When establishing a compliance programme, companies need to determine the risks that apply in their sector and consider the jurisdictions in which they operate
The way in which businesses interact with public authorities is coming under increasing scrutiny in countries around the world, says Osborne Clarke partner Silvia Steiner. For example, in Spain there are the proposed amendments to the Criminal Code, while in China the government is penalising public officials who accept bribes as well as the companies that pay the bribes.
Considering businesses have to deal with public bodies on a regular basis in the course of their operations, they should protect themselves against possible breaches of regulations, Steiner says.
“Businesses have to interact with public authorities, whether it´s paying taxes, importing goods or obtaining permits, so this interaction has to be covered by internal protocols to guide the company and its employees in such interactions.
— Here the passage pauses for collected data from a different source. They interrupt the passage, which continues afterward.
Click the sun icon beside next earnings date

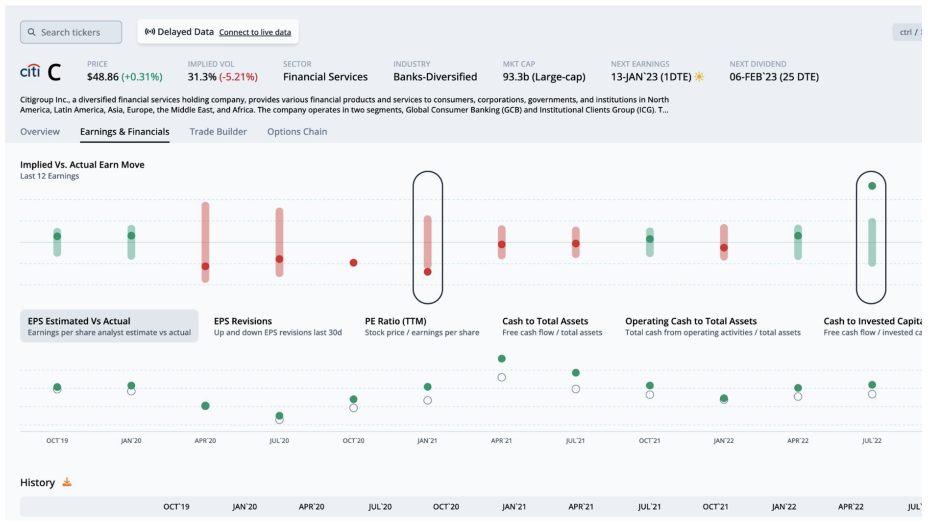pos(699,77)
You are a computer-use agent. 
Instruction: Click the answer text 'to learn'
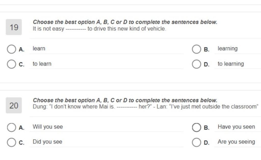tap(42, 64)
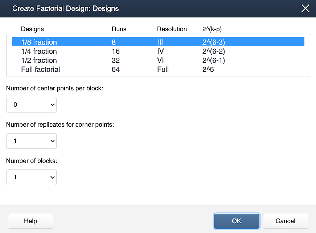The width and height of the screenshot is (316, 233).
Task: Select the row with 64 runs
Action: (115, 69)
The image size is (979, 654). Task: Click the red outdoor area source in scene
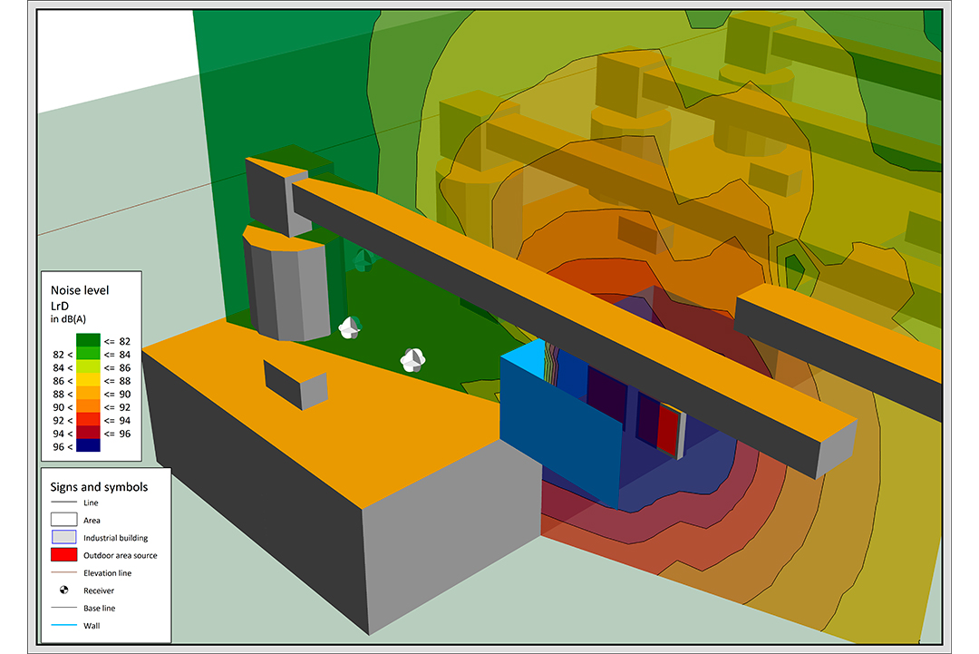pos(667,430)
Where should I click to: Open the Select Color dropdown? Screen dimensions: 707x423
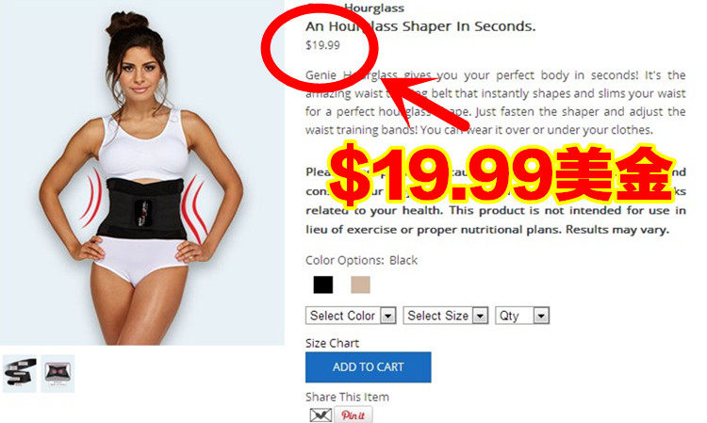point(351,316)
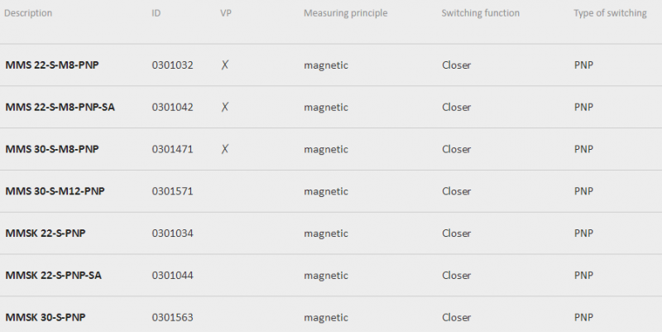Open the MMS 30-S-M12-PNP product
The width and height of the screenshot is (662, 332).
click(x=55, y=191)

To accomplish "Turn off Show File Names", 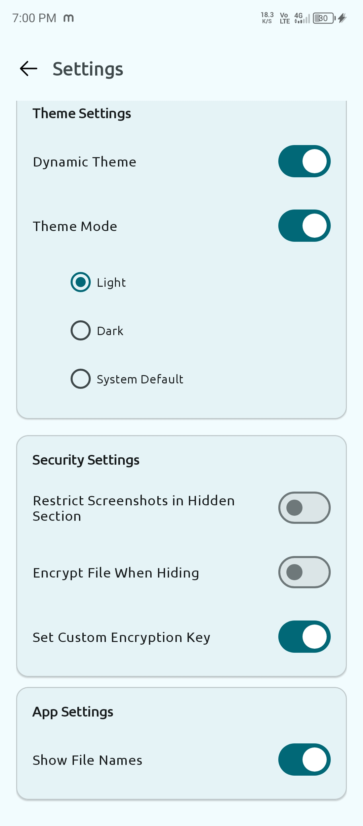I will click(304, 759).
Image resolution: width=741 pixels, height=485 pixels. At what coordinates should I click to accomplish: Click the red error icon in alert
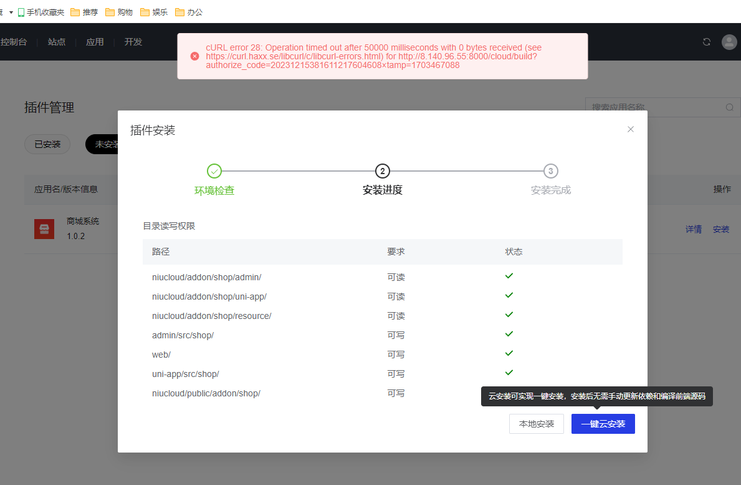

When such interaction increases, so internal protocols must also increase – for example, pharmaceutical companies provide services to public hospitals and they interact with doctors, professors and key opinion leaders.”
Steiner believes that, in general, there is still a lack of knowledge about anticorruption compliance. “For example, small and medium-sized enterprises in Spain may say ´we only sell products in Spain and via third parties in Brazil, so why do we need to implement a thorough internal compliance programme?´ The reason they need such a programme is that they will be ultimately responsible for those third parties if they are not compliant because, these third parties represent the company in the assigned market or territory.”
However, events in the news are raising awareness of the need for compliance, according to Steiner. “Businesses know that if public officials receive bribes, the regulators will eventually focus on the companies that paid them,” she says. “In the US, where there is the Foreign Corrupt Practices Act, and in the UK, where there is the Bribery Act, they are much more advanced with regard to applying financial and human resources to combat corruption worldwide.”
There are two major considerations when establishing compliance programmes in your business, says Steiner. “Firstly, you need to determine the risks that apply to your particular sector, and secondly, you need to consider in which jurisdictions the business carries out its operations.” She adds that not all clients need the same compliance programmes. “The programme needs to be practical and manageable,” she says. “If you are a multinational headquartered in Spain, the head office will have to monitor how the compliance programme is being followed in all its subsidiaries.”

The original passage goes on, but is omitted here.